Biennial Meeting of the International Society for the Sociology of Religion
Louvain-la-Neuve, Belgium – July 2-5, 2915
Dear Colleagues:
We would very much appreciate your paper proposal for a thematic session (STS 41) entitled “Divide and Rule? Interfaith Initiatives and the Governance of Religious Diversity”, which is scheduled for next year´s ISSR conference in Leuven. The session focuses on the rather specific question of political and administrative actors making use of interfaith initiatives on the local or regional level in order to govern religious diversity. We particularly welcome empirical works on specific local or regional contexts.
For a more detailed description of the session please see below or have a look at the conference website: https://www.sisr-issr.org/English/Conferences/Complete%20Session%20List%202015%20-%20revised%202014-11-27.docx
To propose a paper, click: https://sisr-issr.org/Program/
Thank you,
Alexander-Kenneth NAGEL
Center for Religious Studies, Ruhr-Universität Bochum (Germany)
alexander-kenneth.nagel@rub.de
Session Description:
During the last decades European immigration societies have experienced a significant increase of religious diversity as a result of labor and refugee migration as well as missionary religious movements. At the same time, these processes of religious pluralization have long gone unnoticed as migration policy was overshadowed by economic concerns. Only when religion returned powerfully to public awareness after the fall of the Iron Curtain and—despite incentives—immigrants showed no sign of returning to their countries of origin, religious and cultural diversity came up as factors, which could no longer be overlooked by local and regional policy makers. Given the lack of experience, expertise and competency to deal with religious matters political authorities subsequently looked for partners to help them govern the heterogeneous religious field and found them in interfaith bodies and initiatives. While some of these initiatives have started at the very grassroots of civic engagement in order to promote religious understanding on the local level, others were formed as regional platforms to prevent interreligious conflict and grant ‘religion’ a public voice. Despite their differences in size, scope and orientation have been increasingly addressed, invited or even initiated by political decision makers and thus become instruments of diversity governance.

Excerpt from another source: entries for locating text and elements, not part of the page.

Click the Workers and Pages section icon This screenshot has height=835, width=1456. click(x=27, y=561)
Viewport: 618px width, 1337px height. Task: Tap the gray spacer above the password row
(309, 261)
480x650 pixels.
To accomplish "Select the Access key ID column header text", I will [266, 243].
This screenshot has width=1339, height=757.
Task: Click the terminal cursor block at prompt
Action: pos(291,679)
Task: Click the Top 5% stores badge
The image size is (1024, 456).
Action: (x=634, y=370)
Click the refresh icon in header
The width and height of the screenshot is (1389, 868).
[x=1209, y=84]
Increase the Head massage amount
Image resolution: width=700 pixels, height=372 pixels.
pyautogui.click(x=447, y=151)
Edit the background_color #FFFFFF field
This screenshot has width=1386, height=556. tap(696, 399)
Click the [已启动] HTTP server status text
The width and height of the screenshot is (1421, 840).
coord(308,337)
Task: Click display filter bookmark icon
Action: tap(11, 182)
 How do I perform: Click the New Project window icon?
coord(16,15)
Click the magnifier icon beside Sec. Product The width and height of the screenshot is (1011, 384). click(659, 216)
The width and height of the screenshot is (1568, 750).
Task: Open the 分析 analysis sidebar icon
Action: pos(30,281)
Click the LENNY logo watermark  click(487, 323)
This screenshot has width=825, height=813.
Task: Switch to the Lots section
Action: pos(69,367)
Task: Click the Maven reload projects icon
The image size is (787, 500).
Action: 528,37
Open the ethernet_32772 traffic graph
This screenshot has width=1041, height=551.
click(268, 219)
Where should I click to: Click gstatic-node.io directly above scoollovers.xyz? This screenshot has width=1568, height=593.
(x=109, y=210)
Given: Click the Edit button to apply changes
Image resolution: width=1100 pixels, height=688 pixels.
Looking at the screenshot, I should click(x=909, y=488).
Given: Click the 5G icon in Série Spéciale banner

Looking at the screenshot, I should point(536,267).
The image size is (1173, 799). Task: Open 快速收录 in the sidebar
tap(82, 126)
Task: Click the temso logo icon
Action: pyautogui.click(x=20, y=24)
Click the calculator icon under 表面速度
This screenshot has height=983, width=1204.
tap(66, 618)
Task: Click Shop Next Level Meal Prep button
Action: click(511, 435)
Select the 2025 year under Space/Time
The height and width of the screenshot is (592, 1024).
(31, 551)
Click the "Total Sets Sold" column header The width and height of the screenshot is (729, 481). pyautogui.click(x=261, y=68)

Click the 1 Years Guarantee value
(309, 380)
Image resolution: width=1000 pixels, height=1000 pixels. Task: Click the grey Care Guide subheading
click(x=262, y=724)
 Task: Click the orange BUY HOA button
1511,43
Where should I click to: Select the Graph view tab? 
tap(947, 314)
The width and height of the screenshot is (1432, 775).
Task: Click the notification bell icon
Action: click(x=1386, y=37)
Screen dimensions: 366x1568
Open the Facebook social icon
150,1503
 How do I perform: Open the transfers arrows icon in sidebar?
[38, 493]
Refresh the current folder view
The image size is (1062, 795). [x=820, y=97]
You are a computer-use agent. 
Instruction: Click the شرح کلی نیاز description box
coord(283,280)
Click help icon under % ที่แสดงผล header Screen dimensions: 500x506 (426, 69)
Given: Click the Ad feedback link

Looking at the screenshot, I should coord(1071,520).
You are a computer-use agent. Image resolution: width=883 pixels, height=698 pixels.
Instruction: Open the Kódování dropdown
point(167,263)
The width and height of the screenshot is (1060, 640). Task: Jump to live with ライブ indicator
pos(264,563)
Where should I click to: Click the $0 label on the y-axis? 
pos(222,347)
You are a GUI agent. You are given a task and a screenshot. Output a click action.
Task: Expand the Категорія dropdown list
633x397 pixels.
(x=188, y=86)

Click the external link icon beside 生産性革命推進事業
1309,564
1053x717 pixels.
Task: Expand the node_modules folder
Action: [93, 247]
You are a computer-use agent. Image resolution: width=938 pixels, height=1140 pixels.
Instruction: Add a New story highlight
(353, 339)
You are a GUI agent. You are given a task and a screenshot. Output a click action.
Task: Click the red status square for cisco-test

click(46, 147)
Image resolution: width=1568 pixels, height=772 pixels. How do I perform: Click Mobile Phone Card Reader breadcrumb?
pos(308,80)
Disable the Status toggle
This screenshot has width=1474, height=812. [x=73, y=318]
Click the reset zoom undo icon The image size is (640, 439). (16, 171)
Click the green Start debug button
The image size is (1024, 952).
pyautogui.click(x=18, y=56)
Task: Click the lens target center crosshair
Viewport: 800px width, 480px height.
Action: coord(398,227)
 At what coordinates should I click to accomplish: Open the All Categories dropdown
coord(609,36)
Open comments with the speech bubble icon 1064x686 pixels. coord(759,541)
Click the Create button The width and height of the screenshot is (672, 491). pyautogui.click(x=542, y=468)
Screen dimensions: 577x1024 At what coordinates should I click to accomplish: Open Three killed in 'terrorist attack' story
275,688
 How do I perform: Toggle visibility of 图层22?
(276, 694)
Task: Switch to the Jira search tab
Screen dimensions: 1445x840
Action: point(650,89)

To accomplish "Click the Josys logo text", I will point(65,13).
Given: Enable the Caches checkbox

The thematic session is to comparatively examine the role of interfaith initiatives in the local and regional governance of religious diversity. It brings together empirical studies from different localities and seeks to provide new insights on a) the variety of public-private arrangements in which interfaith bodies cooperate with state actors, b) the role political and administrative actors play in interfaith activities, and c) the potential impact of these public-private partnerships on the involved initiatives. With particular regard to the framework topic of senses the session will also address d) the staging of religious harmony in public interfaith ceremonies and installations, and finally, e) how political authorities literally ‘make sense’ of religion and religious diversity according to their inner notions of and experiences with religion.